(Stored data entries)
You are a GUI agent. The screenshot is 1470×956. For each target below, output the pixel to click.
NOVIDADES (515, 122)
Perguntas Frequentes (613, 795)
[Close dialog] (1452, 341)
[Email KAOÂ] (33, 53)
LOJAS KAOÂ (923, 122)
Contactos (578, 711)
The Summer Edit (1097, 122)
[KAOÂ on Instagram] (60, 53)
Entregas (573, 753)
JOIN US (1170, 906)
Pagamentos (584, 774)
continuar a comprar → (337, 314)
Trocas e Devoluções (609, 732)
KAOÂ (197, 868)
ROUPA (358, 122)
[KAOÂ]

==

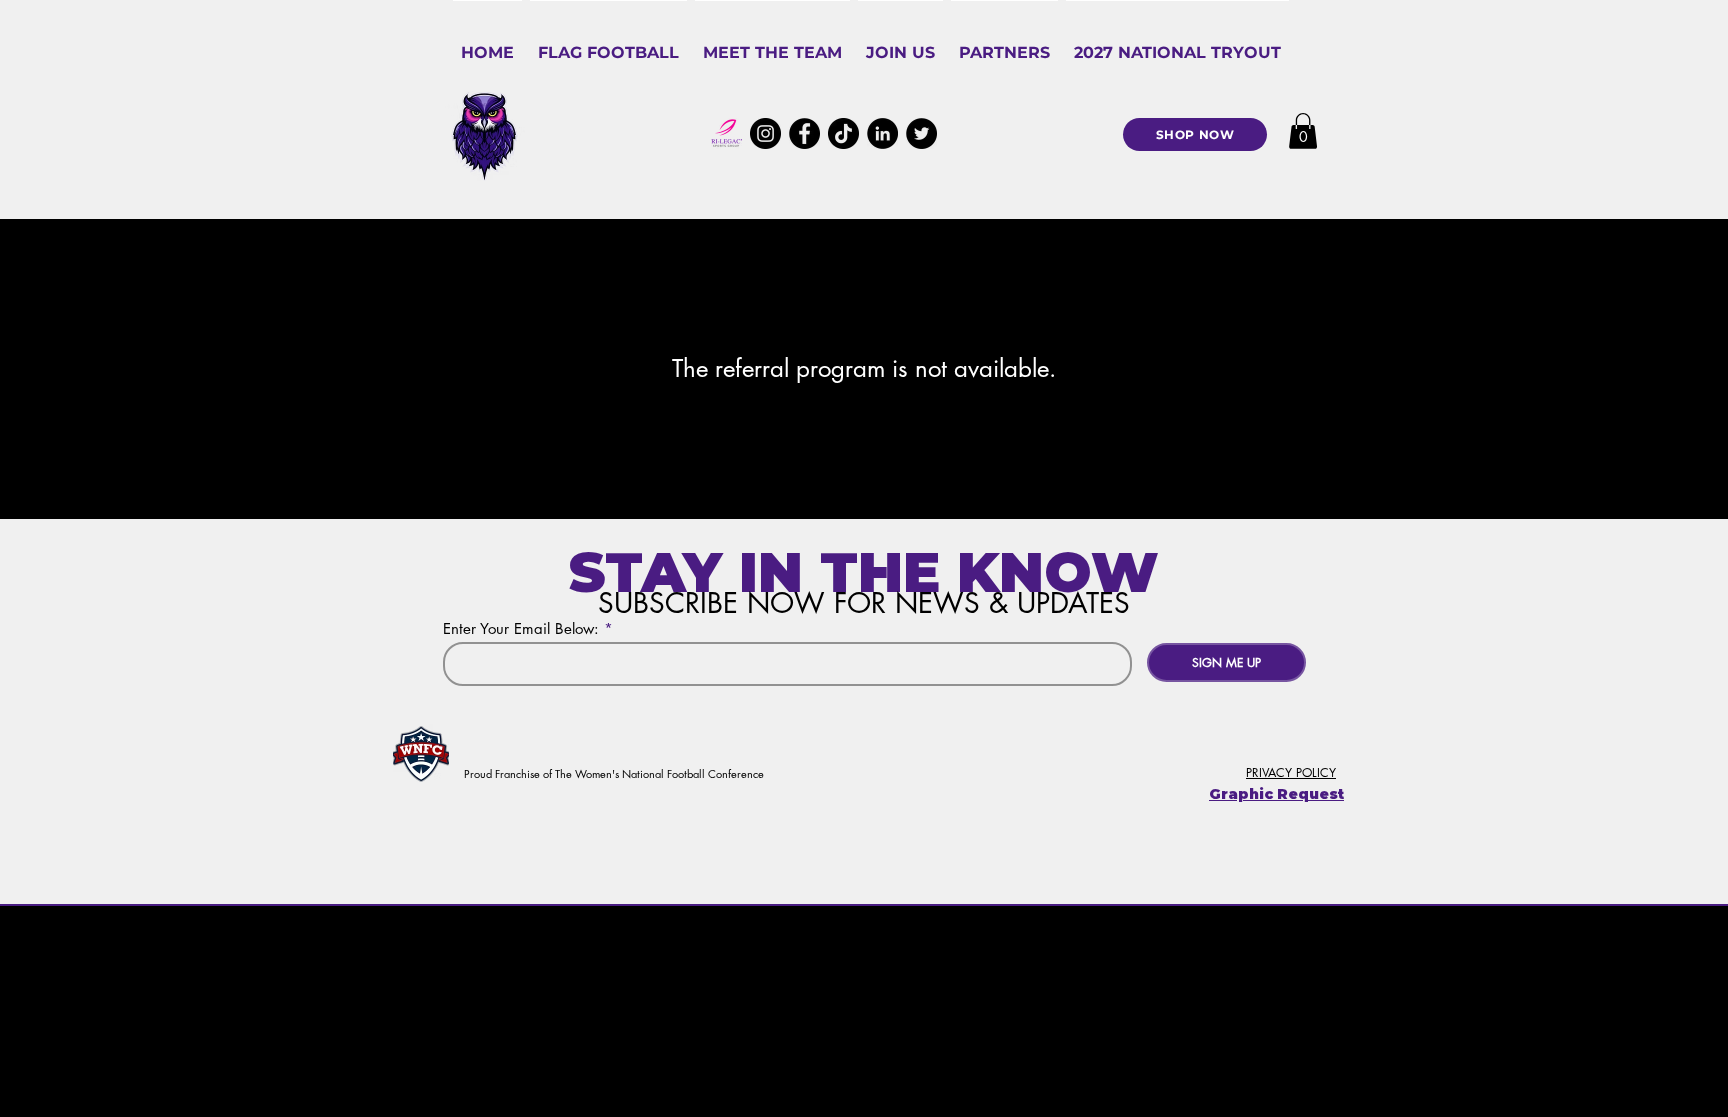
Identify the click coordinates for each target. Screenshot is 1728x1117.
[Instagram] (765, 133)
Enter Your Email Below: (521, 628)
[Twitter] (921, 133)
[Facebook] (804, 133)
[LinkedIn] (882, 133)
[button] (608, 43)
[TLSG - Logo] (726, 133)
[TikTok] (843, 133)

■ Exercise directions: Once you reach the line with "You are a GUI" in the data above, copy it and every line after it exactly, up to and including the line with "Pagamentos (584, 774)".

■ Answer section:
You are a GUI agent. The screenshot is 1470×956. For each target below, output the pixel to click.
NOVIDADES (515, 122)
Perguntas Frequentes (613, 795)
[Close dialog] (1452, 341)
[Email KAOÂ] (33, 53)
LOJAS KAOÂ (923, 122)
Contactos (578, 711)
The Summer Edit (1097, 122)
[KAOÂ on Instagram] (60, 53)
Entregas (573, 753)
JOIN US (1170, 906)
Pagamentos (584, 774)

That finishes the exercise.